## Task objective
Find the line containing "Where should I", then print it and each following line through the end of the records, exactly and with nothing added; leave out any pictures.

--- START ---

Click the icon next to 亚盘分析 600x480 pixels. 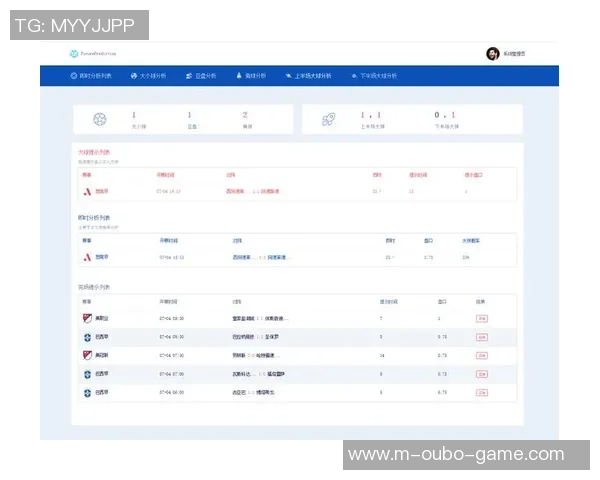(x=189, y=75)
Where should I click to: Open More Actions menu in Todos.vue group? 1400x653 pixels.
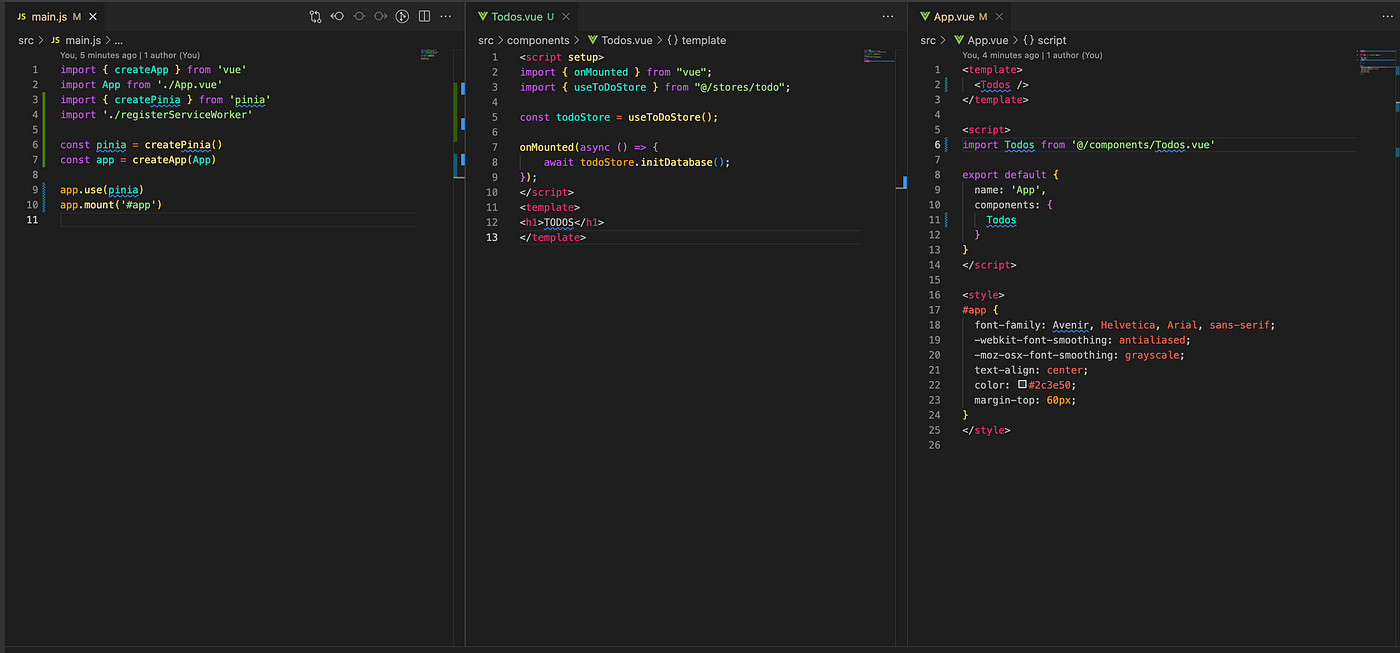(x=888, y=17)
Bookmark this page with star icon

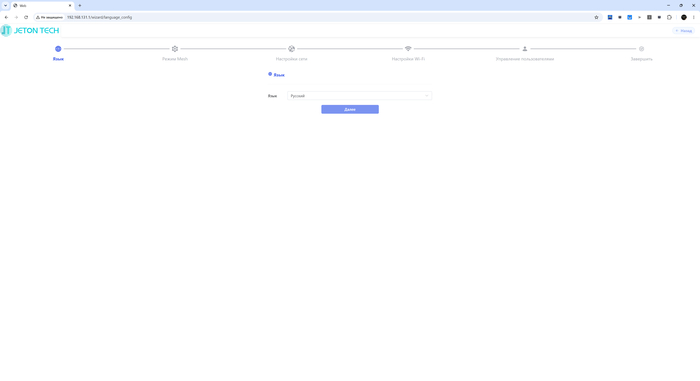click(596, 17)
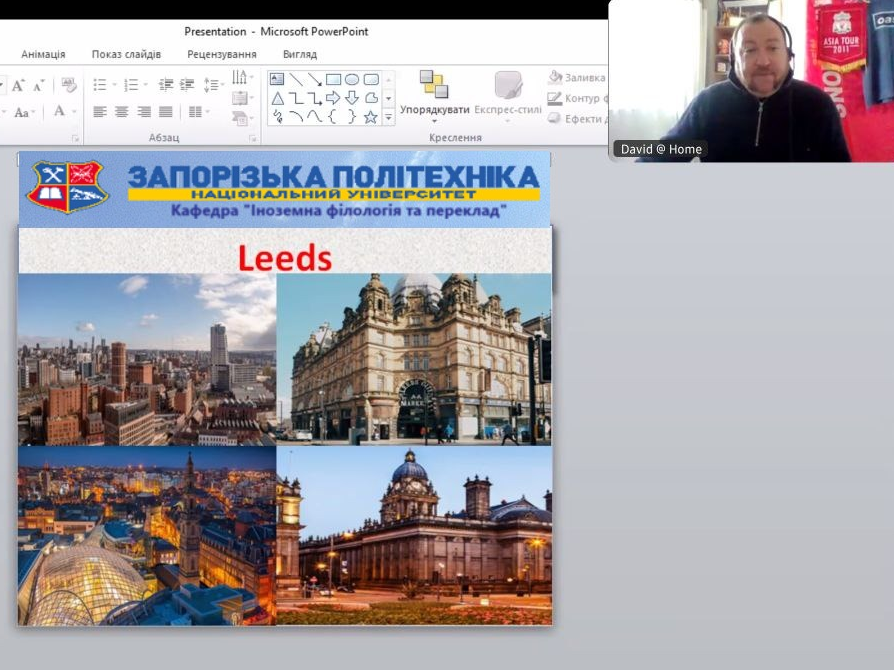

--- END ---

## The answer
Where should I click to: Open More Actions menu in Todos.vue group? 1400x653 pixels.
(x=888, y=17)
Bookmark this page with star icon

click(596, 17)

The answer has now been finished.